It was glorious. There was a hint of the summer warmth to come, as the sun slowly sank behind the Long Mynd. I was on Hope Bowdler Hill, one of the quieter Stretton Hills, and not far from Caer Caradoc.
This photo in the May 2019 issue of Outdoor Photography is just one of several I took that evening, and the route I offer in the magazine is the most direct to the Gaer Stone and the summit (mainly because of the limited word count).
There is a more leisurely route to be taken from the large layby at the top of the hill on the B4371 Much Wenlock road, right on the outskirts of Church Stretton (OS Grid Reference:SO 468 932).
Take the kissing gate in the hedge bordering the layby into the field (there may be livestock about) and bear diagonally right towards the far corner of the field. Pass through into the next field, following the same contour line, as you run parallel with the road.
Continue through to the next field and, on the ground, it looks like the path forks, with a path veering left to the far corner of the field. Legally, the right of way continues ahead to the opposite boundary hedge, and then a permissive path turns sharp left, climbing along the hedgeline, up to a stile.
Cross this and bear left, along an obvious path that climbs steadily. Pass into the Hope Bowdler Hill Open Access area and climb along the ridge towards a fingerpost and gate. At a junction of paths here, the direction is obvious – ahead and up to the Gaer Stone.
The views from here are idyllically British (and Welsh Border): green rolling hills, wooded escarpments, fields of sheep grazing, interspersed with crop fields and the occasional blast of yellow brilliance as the rape fields bloom.
The Gaer Stone is an impressive, rocky outcrop, thrusting up from this far corner of the hill, climbable by those seeking an extra bit of altitude, although do take care!
The summit ridge path continues its climb from here, with some wonderful views of the less-frequently-seen eastern flank of Caer Caradoc, and a great vista of Wenlock Edge.
Listen out for the sprit-lifting song of the skylark, and the more frequently-heard mew of a red kite (pairs breeding on the Long Mynd are spreading their wings across this side of the A49 now).
Creating a circular route is simple from the summit. Continue along the summit path, dropping down Hope Bowdler Hill’s north-east face to a junction of paths beside a boundary fence. Turn left and drop, bearing left to pick up the Open Access land boundary fence.
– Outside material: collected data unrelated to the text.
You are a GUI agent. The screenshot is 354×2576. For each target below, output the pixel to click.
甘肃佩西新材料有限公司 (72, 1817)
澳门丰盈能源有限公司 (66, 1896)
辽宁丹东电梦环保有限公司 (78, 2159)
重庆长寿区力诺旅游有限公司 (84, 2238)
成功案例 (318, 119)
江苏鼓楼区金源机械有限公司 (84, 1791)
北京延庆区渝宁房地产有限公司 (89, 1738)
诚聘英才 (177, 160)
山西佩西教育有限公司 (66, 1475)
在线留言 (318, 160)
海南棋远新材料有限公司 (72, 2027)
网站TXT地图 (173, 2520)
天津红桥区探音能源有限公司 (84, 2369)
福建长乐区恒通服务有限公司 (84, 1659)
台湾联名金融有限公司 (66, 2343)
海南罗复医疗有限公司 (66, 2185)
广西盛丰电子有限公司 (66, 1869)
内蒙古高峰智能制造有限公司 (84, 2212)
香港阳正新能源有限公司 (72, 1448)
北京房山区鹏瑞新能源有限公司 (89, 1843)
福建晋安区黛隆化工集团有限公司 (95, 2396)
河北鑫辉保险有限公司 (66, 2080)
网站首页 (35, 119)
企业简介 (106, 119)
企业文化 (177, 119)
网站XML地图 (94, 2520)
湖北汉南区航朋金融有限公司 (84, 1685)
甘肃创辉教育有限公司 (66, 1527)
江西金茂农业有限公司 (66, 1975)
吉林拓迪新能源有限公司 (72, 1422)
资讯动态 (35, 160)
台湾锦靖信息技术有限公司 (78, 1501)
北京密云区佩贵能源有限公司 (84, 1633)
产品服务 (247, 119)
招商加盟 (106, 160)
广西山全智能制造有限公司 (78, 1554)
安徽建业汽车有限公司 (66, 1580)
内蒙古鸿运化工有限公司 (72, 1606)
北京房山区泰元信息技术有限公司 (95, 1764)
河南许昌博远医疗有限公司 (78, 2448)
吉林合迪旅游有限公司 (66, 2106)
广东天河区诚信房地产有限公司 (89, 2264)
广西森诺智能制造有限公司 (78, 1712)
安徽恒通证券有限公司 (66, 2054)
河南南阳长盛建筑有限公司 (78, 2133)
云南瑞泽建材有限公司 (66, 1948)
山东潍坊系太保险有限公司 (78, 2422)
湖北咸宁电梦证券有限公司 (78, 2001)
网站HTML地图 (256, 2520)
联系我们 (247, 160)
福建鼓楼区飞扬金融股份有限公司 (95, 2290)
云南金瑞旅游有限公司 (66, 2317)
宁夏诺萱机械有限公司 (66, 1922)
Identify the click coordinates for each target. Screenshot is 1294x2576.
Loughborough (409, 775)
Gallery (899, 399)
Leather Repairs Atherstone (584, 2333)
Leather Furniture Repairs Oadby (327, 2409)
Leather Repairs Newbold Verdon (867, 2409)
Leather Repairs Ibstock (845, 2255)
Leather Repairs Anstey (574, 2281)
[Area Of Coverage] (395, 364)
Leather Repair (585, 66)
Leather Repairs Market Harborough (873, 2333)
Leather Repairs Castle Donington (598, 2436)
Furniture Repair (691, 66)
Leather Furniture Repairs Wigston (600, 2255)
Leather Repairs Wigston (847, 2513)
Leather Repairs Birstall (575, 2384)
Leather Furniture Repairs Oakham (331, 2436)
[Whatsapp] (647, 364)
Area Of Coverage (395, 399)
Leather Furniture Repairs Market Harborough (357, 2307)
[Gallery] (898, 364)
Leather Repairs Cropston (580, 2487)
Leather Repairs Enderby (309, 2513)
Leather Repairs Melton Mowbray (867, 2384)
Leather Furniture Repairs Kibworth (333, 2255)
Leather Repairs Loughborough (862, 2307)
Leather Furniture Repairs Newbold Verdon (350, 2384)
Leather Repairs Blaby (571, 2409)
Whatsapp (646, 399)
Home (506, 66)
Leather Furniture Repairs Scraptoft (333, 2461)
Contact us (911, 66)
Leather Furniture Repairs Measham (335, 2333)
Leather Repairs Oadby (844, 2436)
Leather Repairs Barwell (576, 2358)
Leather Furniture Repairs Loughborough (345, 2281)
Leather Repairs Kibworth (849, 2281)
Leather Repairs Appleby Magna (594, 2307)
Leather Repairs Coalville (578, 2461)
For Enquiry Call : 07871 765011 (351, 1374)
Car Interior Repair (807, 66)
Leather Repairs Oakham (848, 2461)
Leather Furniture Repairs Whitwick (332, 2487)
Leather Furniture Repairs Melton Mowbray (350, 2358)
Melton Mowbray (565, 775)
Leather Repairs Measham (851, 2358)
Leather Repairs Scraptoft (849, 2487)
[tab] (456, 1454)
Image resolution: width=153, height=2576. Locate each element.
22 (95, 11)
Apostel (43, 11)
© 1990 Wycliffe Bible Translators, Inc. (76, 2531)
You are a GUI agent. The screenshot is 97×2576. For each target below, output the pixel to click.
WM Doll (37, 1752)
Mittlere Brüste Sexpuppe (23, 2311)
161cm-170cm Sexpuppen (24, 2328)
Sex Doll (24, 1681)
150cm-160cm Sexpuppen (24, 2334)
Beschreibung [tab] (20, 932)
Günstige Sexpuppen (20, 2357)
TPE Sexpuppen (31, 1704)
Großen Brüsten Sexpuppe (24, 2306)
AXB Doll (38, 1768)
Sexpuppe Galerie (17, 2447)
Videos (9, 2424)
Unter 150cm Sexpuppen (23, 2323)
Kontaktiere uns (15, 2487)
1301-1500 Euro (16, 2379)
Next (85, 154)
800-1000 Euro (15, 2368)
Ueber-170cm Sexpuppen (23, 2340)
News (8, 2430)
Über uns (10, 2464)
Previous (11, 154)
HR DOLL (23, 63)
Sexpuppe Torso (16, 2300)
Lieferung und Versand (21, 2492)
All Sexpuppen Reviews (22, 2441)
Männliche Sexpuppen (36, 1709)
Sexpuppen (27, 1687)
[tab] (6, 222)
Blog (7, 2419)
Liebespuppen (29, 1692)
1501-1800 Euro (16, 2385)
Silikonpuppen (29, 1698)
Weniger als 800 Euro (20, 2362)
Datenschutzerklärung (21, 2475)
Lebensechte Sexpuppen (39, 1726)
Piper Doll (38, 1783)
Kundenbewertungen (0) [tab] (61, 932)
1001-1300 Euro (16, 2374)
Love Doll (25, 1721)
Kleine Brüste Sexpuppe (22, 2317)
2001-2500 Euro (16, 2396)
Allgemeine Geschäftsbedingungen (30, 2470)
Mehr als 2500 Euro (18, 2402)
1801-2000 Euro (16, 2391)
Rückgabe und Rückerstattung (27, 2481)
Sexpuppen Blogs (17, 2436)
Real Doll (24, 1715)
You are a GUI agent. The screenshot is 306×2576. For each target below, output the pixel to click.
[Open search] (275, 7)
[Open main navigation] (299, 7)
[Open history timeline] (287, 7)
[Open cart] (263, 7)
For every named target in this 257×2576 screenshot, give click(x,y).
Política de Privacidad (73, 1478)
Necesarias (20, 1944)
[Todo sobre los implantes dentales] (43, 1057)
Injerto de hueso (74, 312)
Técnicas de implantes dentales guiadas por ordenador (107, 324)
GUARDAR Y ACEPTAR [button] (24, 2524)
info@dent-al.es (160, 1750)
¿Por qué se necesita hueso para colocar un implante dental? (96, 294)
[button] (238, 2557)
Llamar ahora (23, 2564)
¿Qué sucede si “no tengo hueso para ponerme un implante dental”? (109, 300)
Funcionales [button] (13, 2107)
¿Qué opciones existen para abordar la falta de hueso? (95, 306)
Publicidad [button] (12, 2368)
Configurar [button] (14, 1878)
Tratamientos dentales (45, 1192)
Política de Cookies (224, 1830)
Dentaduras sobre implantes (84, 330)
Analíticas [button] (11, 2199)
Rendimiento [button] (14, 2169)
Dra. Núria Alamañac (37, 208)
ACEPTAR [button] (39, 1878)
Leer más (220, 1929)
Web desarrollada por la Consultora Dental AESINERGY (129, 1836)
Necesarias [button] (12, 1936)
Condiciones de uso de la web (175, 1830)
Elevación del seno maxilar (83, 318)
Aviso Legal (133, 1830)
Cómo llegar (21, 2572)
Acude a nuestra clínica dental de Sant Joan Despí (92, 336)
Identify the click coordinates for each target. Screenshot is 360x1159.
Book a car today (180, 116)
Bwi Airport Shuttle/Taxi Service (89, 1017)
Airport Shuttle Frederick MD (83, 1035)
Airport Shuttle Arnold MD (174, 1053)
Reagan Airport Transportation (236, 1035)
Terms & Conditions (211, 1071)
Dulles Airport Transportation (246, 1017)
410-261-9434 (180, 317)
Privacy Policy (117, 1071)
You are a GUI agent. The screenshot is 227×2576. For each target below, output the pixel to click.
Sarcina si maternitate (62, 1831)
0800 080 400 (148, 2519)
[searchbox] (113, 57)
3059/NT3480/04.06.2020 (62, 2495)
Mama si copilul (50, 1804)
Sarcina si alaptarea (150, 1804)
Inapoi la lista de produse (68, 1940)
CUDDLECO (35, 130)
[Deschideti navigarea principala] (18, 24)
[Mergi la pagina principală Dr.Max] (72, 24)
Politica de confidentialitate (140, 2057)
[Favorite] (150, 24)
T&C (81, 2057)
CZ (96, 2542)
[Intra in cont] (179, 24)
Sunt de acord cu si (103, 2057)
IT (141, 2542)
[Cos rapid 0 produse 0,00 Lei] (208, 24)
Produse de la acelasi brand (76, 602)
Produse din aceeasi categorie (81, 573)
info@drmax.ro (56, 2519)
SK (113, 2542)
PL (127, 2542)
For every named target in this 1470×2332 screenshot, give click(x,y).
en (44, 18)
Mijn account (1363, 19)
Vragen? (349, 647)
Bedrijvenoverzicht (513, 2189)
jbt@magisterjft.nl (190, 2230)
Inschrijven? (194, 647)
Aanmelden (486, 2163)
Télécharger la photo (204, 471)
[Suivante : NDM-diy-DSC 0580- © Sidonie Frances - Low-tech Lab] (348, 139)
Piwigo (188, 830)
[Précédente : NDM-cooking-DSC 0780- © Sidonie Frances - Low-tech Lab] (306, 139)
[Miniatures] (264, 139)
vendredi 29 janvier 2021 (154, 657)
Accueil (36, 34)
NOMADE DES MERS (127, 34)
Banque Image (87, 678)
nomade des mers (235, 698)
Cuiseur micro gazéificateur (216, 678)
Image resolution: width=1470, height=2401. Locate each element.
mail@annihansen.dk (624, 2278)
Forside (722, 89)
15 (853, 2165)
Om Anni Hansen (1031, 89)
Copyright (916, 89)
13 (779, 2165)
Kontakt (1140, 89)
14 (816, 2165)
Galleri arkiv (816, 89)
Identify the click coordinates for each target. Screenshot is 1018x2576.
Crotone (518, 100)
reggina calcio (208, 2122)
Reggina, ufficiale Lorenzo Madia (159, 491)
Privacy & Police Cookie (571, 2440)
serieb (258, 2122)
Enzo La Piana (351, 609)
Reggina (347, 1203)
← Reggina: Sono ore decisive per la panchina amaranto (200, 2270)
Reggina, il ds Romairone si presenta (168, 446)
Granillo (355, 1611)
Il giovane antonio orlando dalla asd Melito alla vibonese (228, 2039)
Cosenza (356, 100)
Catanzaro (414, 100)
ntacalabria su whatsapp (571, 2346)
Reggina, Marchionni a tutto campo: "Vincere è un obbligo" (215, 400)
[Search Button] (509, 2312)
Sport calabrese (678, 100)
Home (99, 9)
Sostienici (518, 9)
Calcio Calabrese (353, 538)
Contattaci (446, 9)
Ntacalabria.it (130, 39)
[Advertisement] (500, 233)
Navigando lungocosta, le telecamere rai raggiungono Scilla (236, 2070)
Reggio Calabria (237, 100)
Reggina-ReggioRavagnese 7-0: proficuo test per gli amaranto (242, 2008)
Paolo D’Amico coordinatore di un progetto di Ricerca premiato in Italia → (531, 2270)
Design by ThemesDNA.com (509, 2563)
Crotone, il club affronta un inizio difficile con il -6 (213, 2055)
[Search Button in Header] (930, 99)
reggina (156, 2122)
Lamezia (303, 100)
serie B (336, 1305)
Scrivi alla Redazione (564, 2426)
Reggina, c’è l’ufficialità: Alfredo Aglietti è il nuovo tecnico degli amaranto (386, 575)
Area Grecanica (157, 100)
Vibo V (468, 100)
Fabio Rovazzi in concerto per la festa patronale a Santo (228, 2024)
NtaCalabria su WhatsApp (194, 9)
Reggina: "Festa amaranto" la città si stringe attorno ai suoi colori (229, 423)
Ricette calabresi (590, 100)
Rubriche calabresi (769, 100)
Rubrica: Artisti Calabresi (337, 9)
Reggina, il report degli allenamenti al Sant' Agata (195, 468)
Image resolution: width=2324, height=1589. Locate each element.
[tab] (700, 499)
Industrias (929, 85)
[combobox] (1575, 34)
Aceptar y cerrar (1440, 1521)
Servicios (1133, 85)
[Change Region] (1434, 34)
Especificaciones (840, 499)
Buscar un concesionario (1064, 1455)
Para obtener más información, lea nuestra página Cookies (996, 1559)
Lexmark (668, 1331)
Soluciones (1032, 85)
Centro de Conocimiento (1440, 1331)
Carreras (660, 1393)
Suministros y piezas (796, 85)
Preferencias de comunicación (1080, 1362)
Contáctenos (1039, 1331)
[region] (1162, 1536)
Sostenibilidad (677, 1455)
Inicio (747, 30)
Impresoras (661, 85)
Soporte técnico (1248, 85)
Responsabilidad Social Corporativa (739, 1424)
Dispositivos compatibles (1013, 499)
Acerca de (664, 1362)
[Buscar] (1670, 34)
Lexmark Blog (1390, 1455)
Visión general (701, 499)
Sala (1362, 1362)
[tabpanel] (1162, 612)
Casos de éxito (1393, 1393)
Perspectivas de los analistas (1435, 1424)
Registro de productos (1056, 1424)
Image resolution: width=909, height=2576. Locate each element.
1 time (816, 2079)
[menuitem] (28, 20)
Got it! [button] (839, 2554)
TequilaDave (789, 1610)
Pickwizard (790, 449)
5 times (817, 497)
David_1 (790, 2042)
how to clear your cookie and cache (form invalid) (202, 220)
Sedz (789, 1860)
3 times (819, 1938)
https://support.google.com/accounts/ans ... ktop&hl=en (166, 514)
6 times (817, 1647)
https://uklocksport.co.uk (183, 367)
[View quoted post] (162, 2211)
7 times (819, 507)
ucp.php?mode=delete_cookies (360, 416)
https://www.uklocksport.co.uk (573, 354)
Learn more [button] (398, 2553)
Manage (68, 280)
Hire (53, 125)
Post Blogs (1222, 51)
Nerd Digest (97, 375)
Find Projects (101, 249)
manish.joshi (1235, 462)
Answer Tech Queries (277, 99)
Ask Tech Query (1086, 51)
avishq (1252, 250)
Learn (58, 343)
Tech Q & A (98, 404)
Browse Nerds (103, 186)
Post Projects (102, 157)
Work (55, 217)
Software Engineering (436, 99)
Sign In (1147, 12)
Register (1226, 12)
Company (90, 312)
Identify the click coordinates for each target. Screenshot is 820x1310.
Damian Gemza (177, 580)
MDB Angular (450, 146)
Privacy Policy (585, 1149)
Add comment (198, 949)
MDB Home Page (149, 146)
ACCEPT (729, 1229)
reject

Follow this (ignoring Cwms Farm on the right), continuing to reach the far end of the hill, parallel with the Gaer Stone, upon the left.
This brings you to the path identified in the article. Turn right, across a stile and drop steeply along a field boundary (livestock), to the bottom, and then join a wide track. Turn left to return to the main road and layby.
And I hope you capture some wonderful images too.